TASK INSTRUCTIONS:
The output consists only of the lines from the one with "Click the picture icon on Image tab" through the end of the records, each printed exactly, and contains no pictures.

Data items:
>>>

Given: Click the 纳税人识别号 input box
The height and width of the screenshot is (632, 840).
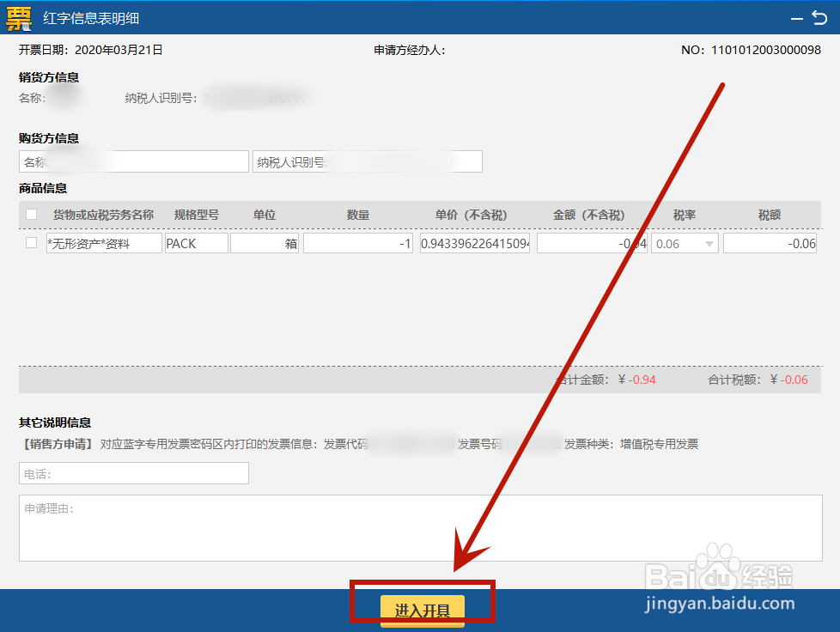Looking at the screenshot, I should (x=368, y=161).
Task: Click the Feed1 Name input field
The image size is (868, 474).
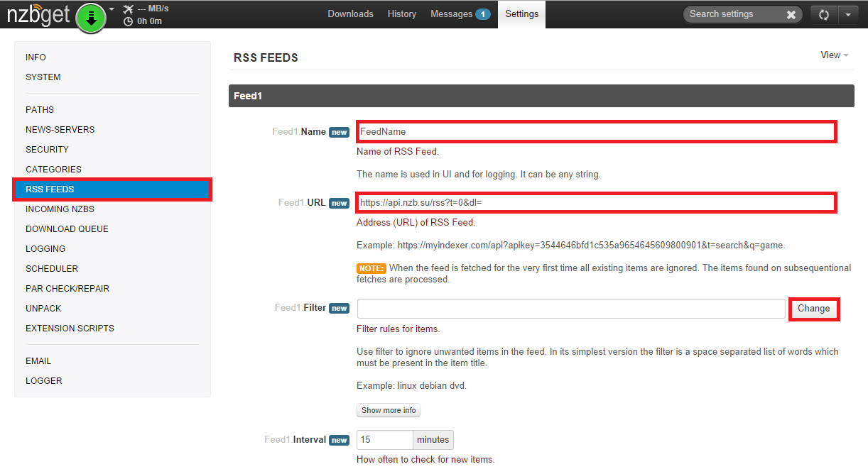Action: pyautogui.click(x=595, y=131)
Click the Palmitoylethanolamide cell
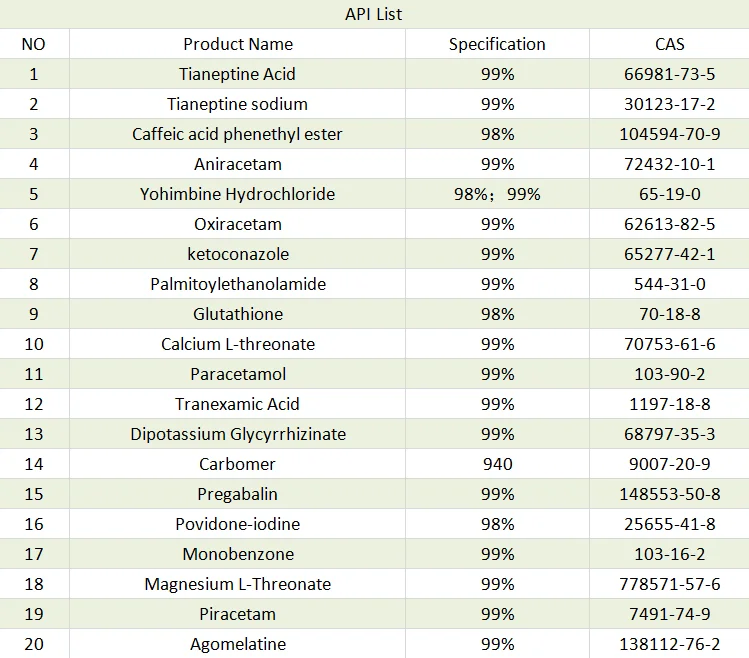749x658 pixels. (x=238, y=284)

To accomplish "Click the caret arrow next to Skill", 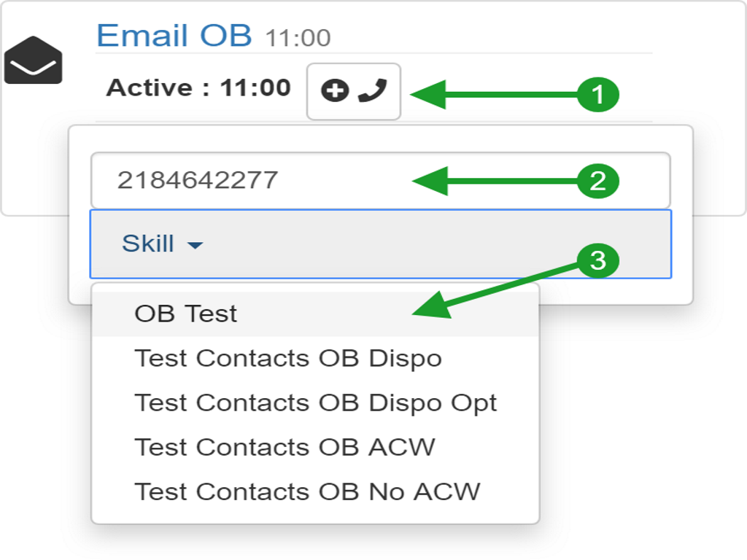I will (x=195, y=246).
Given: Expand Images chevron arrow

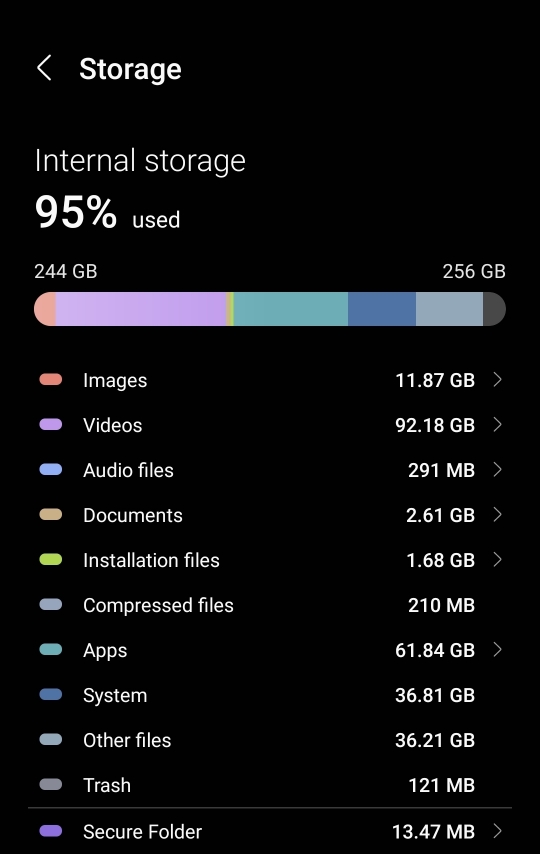Looking at the screenshot, I should click(497, 379).
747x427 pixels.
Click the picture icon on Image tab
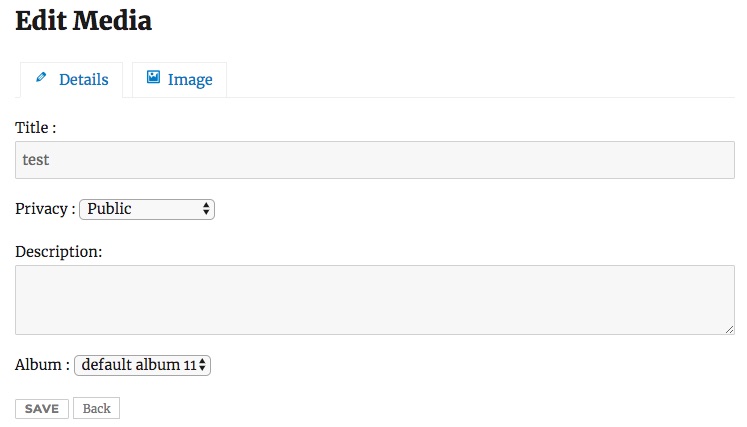pos(153,77)
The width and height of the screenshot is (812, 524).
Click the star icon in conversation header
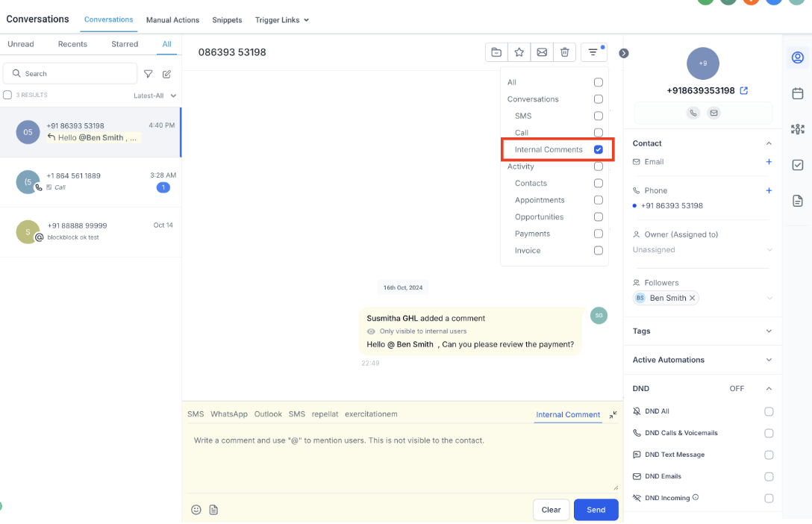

<<<

EXERCISE RESULT:
Click the picture icon on Image tab
pos(153,77)
The width and height of the screenshot is (812, 524).
Click the star icon in conversation header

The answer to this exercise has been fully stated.